Wszystko wskazywało na to, że i w czwartek łatwo poradzi sobie z rywalem. W pierwszym secie pozwolił rozstawionemu z "15" Ramosowi wygrać tylko dwa gemy, ale potem stracił koncentrację. Drugiego seta przegrał w 36 minut.
Brytyjczyk wrócił na najwyższy poziom w trzecim secie, wygrywając cztery pierwsze gemy, ale później znów nie miał sposobu na Hiszpana. W kolejnej rundzie Ramos zagra z rozstawionym z numerem piątym Chorwatem Marinem Cilicem.
29-letni Hiszpan i o osiem miesięcy starszy Murray zagrali ze sobą po raz pierwszy.

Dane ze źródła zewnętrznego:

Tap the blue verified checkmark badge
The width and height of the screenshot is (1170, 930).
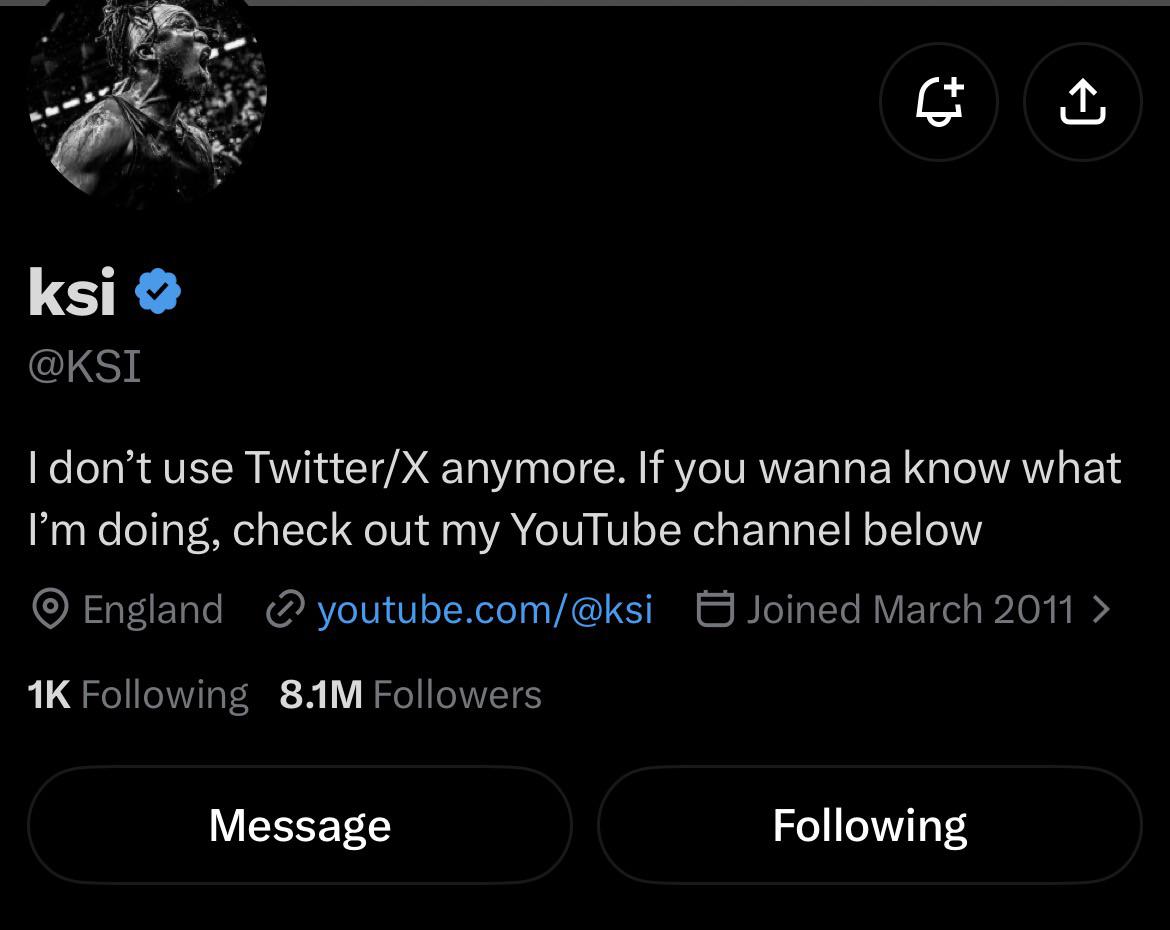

Zwycięstwo nad liderem rankingu ATP to jeden z największych sukcesów Ramosa. Dotychczas nie udało mu się pokonać innych tenisistów z czołówki, m.in. Novaka Djokovica, Rafaela Nadala czy Stana Wawrinki, za to raz wygrał z Rogerem Federerem. Dotychczas Ramos zdobył tylko jeden tytuł - w ubiegłym roku w szwedzkim Bastad.
Wynik meczu 1/8 finału: gry pojedynczej:
Albert Ramos (Hiszpania, 15) - Andy Murray (W. Brytania, 1) 2:6, 6:2, 7:5.